— start of Supplied data —

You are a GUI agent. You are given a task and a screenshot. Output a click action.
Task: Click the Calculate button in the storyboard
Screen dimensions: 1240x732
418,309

— end of Supplied data —
— start of Supplied data —

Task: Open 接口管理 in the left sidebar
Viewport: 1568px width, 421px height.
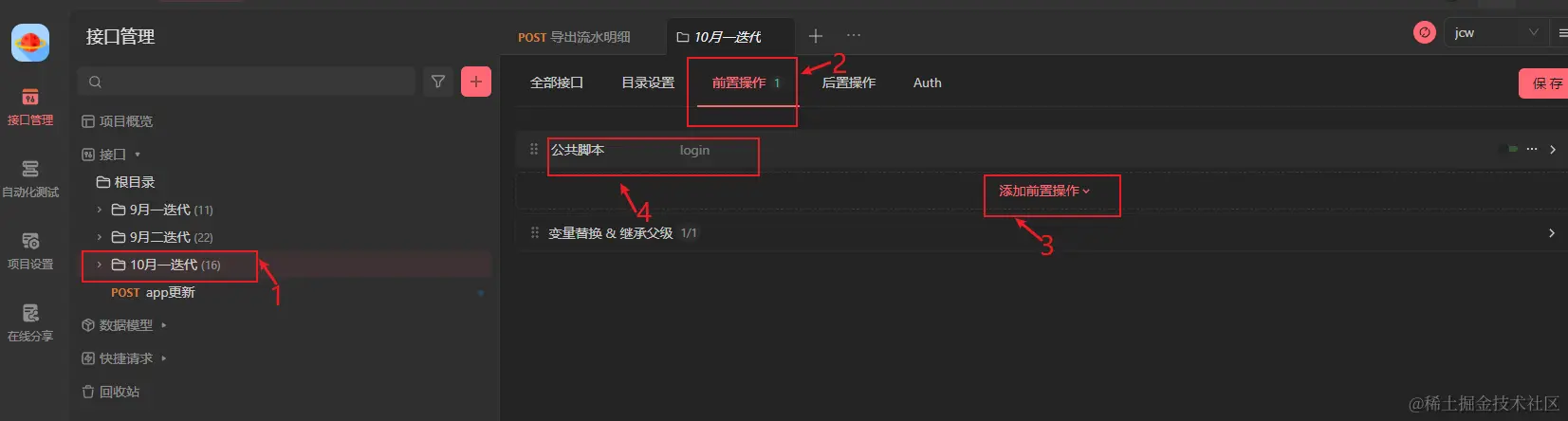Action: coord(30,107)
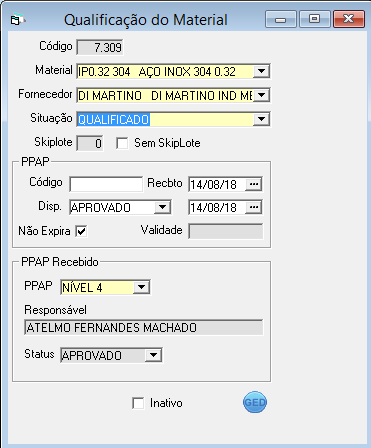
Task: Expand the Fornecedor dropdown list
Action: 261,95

— end of Supplied data —

> _Short task_: Starting at the line that contains "Task: Open 接口管理 in the left sidebar" and ending at the line that contains "Action: 261,95", output those lines as a numbered list with blank lines skipped. Leave the pictures out.

> _Written solution_:
1. Task: Open 接口管理 in the left sidebar
2. Viewport: 1568px width, 421px height.
3. Action: coord(30,107)
4. Task: Expand the Fornecedor dropdown list
5. Action: 261,95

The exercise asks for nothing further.